Thomas Pushes High Court to Revisit Agency Deference

WASHINGTON (CN) — Justice Clarence Thomas on Monday continued his campaign for the Supreme Court to reconsider a pair of landmark administrative law cases courts have long relied on to evaluate federal regulations.

In an 11-page opinion dissenting from the full court’s decision not to hear a dispute over a tax refund from the producers of the 2004 movie “Ray,” Thomas reiterated his objections to the court’s decisions in both Chevron v. Natural Resources Defense Council and the subsequent case National Cable & Telecommunications Association v. Brand X. 

U.S. Supreme Court Justice Clarence Thomas. (AP Photo/Charles Dharapak)

The two holdings create among the most important precedents to administrative law and have been the target of criticism from conservatives who say they give too much power to agencies.
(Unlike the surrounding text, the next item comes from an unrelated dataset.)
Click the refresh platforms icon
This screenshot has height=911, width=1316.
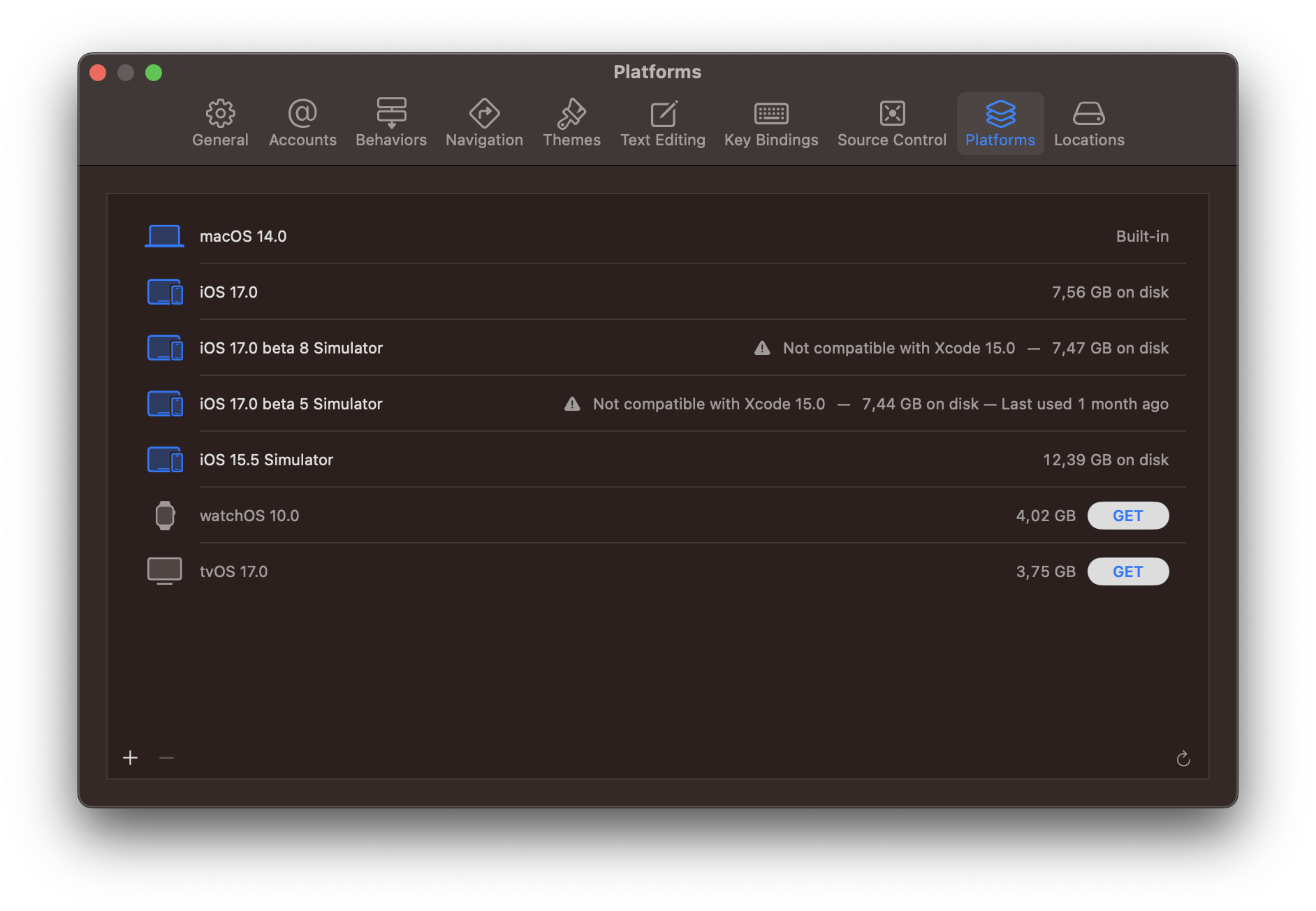(x=1183, y=758)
Defenders of the deference doctrines say they are important for regulatory agencies to flex their expertise and respond to changing regulatory conditions.

Under Chevron, courts defer to agency interpretations of ambiguous laws it is charged with administering, so long as that interpretation is “reasonable.”

In a similar vein, the court in 2005 held in Brand X that courts should defer to an agency’s interpretation of an ambiguous law even if a federal court released ruled on the issue before the agency did.

Thomas’ opinion Monday explicitly calls on the court to revisit Brand X, while blasting Chevron as running counter to the Constitution.

Though Thomas himself authored the Brand X opinion, he said Monday the holding “appears to be inconsistent with the Constitution, the Administrative Procedure Act (APA) and traditional tools of statutory interpretation.

“Regrettably, Brand X has taken this court to the precipice of administrative absolutism,” Thomas wrote. “Under its rule of deference, agencies are free to invent new (purported) interpretations of statutes then require courts to reject their own prior interpretations. Brand X may well follow from Chevron, but in so doing, it poignantly lays bare the flaws of our entire executive-deference jurisprudence.”

As for Chevron, Thomas said it “compels judges to abdicate the judicial power without constitutional sanction,” goes against historical practice and upsets the checks the framers built into the Constitution.

“When the executive is free to dictate the outcome of cases through erroneous interpretations, the courts cannot check the executive by applying the correct interpretation of the law,” Thomas wrote.

Thomas’ crusade from the high court bench has largely been a lonely one, though Justice Neil Gorsuch has also publicly questioned Chevron, including as a judge on the 10th Circuit.

The court last year pared back another core administrative law doctrine known as Auer deference that holds courts must defer to agency’s reasonable interpretations of their own regulations.